Now let’s think of the machines pictured above. Everything from the emissions standards from the engines, to the chemicals that are (or are not) allowed in the paint on the machines, through to the coolants permitted in the machines’ radiators is determined by EU law within the EU. If the UK were to leave the European Union that would make no difference whatsoever to any of these standards, and JCB – if it wanted to export to the European Union – would have to respect every single one of those standards anyway.
Yes, British construction workers might accept cheaper but less fuel efficient engines, paint containing harmful substances, and ozone-depleting coolants within the UK, but the rest of the EU sure will not – and they are not going to grant UK firms like JCB any special treatment. A Single Market means common rules that everyone respects – including competition law, even applied to companies headquartered outside the EU.
JCB could theoretically manufacture to one standard for the UK market, and one standard for the EU market, but manufacturing to two separate sets of rules would also come with at least some associated costs. If it’s anything like the mess when it comes to standards in the car business between the EU and the US then this is not to be underestimated.
So if the red tape that MacDonald has in mind can actually have nothing to do with the end product, what then, I wonder, does he actually mean? If the UK were not in the European Union then rules on working time, maternity and paternity leave, and workplace safety – the framework for which are currently set at EU level – could be set in the UK instead. The waste the JCB plant produces, and the energy it uses to manufacture its goods, would also possibly not be subject to EU norms. Accounting rules for large enterprises, and banking law and money laundering rules, could also probably be circumvented. However UK room for manoeuvre in these areas would still be restricted if the UK were to join the EEA upon leaving the EU.

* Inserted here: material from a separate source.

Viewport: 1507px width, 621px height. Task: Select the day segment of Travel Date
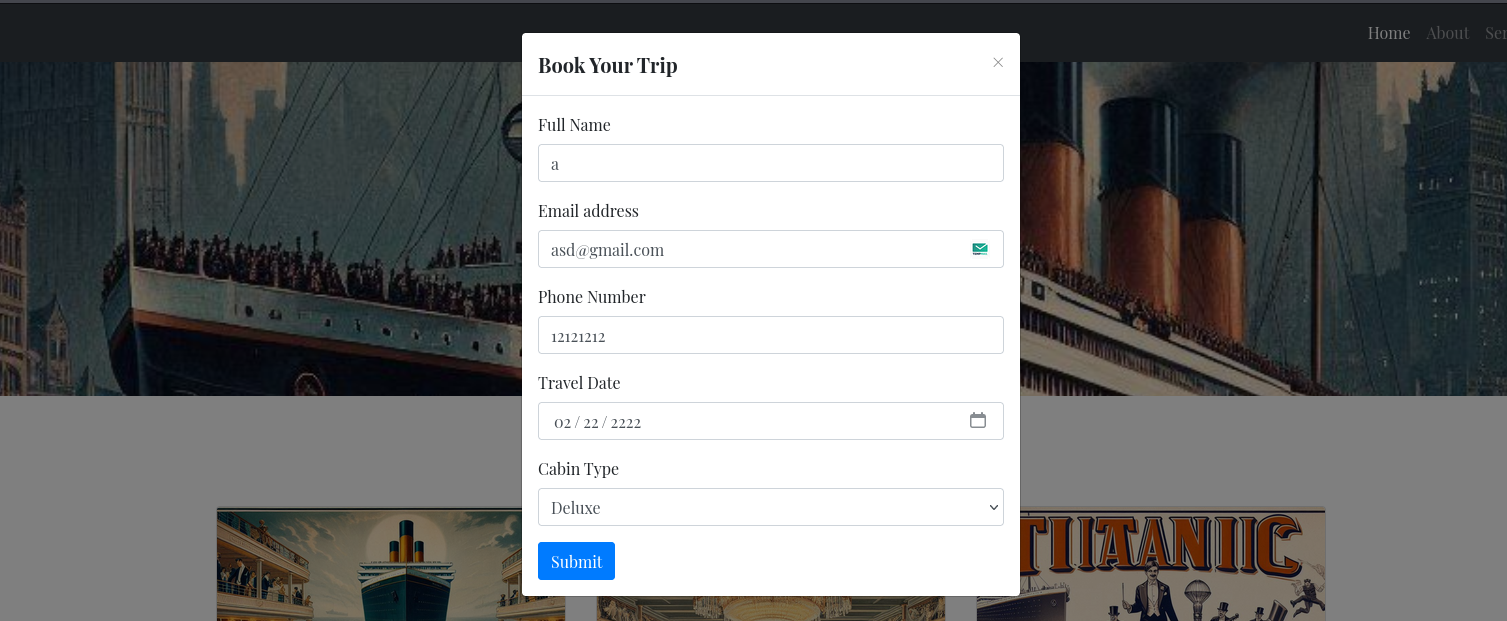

So then, the next time some right-leaning captain of business (the Bamford family behind JCB donates to the Tories) in the UK complains about “red tape” in connection with the European Union, they need to be put on the spot and asked what law, precisely, they would actually want to get rid of, and what that would mean. Does freedom from the EU mean the freedom to exploit your workforce and pollute as much as you wish?
[UPDATE: 18.5.2015, 2135]
So it turns out that JCB was fined by the European Commission back in 2000 for unlawful distribution agreements. Red tape, eh?